協議のうえ、最終的には病院局が決める(局長)
【病院局長】病院局が監理監督を行い、診療科目や病床数の変更は、東海北陸厚生局や愛知県への許可申請などが必要となりますので、指定管理者と協議のうえ、最終的には病院局が決める。
分娩の対応ができない法人でいいのか
【さはし議員】とりわけ緑区は人口急増地域でもあり、安心してお産ができる総合病院への期待はとても高いものがあります。「娘が里帰りしてもお産をする病院がない。
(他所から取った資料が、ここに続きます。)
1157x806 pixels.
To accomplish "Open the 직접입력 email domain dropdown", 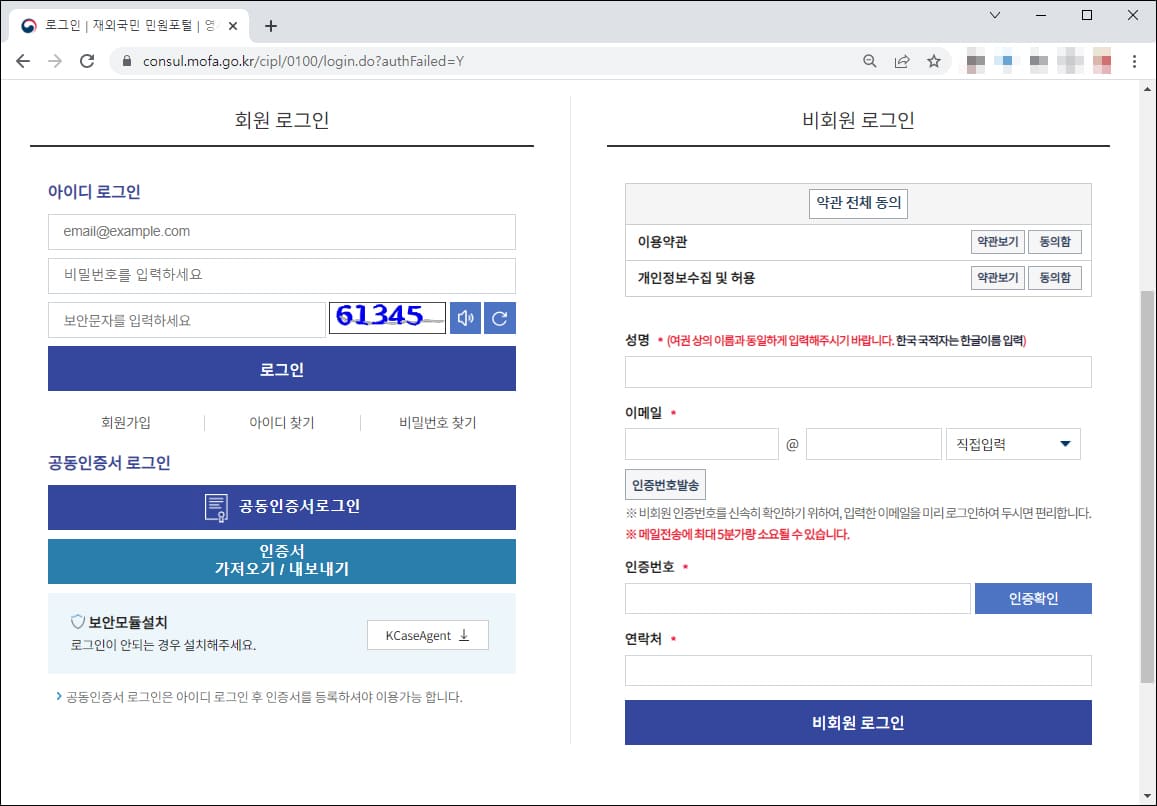I will coord(1013,443).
緑市民病院でお産を代々しているのに、もう出来ない」と切実な声が寄せられています。医師や助産婦の確保が厳しい情勢であることは承知の上で、名古屋市には、緑市民病院での分娩の再開をつよく求めるものです。
そこでお聞きしますが、指定管理者となる医療法人純正会が経営している3つの病院では、産婦人科(分娩)はないそうですが、今後住民のニーズに応え、分娩をやる気構えはあるのでしょうか?全くゼロだとしたら、住民ニーズを踏まえた選定とは言えないのではありませんか?対応できる潜在力がある医療法人だと考えてよろしいでしょうか?お答えください。
公募でも分べんを必須条件としないとした
【病院局長】候補者が運営する病院に、分べんに対応している病院はない。
医師不足のなかでも、特に産婦人科の医師は、勤務条件の過酷さ等から全国的に相当に不足した状態となっている。指摘の点は痛く受け止めておりますが、緑市民病院においても産婦人科の医師を確保することが困難となり、平成23年4月以降は分べんの受け入れを中止せざるを得ない状況となった。
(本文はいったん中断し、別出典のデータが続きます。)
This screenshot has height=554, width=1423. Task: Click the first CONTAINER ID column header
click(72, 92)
名古屋市は市民の意見を聞き社会的責任を果たせ(意見)
【さはし議員】それぞれ答弁をいただきました。
汐見が丘保育園の廃止は、答弁を聞いても納得できません。待機児童の解消のためには、公立保育園は公立保育園のまま、さらに認可保育園を増やしていくことが必要です。今も、大勢の父母が不安と不満を持っていること、名古屋市を厳しい視線でみつめていることを忘れないで下さい。
緑市民病院への病院局長の思いは、聞かせていただきました。医療が社会的責任を果たすという意味においても、行政が運営する公立病院は必要です。
今回の大震災で、公立病院の存在が、いざという時にかけがえのない役割を果たすことが、あらためてうきぼりになっていると思います。緑市民病院を公立公営で続けることを強く求めます。あとは、委員会の審議に委ねて、私の質問を終わります。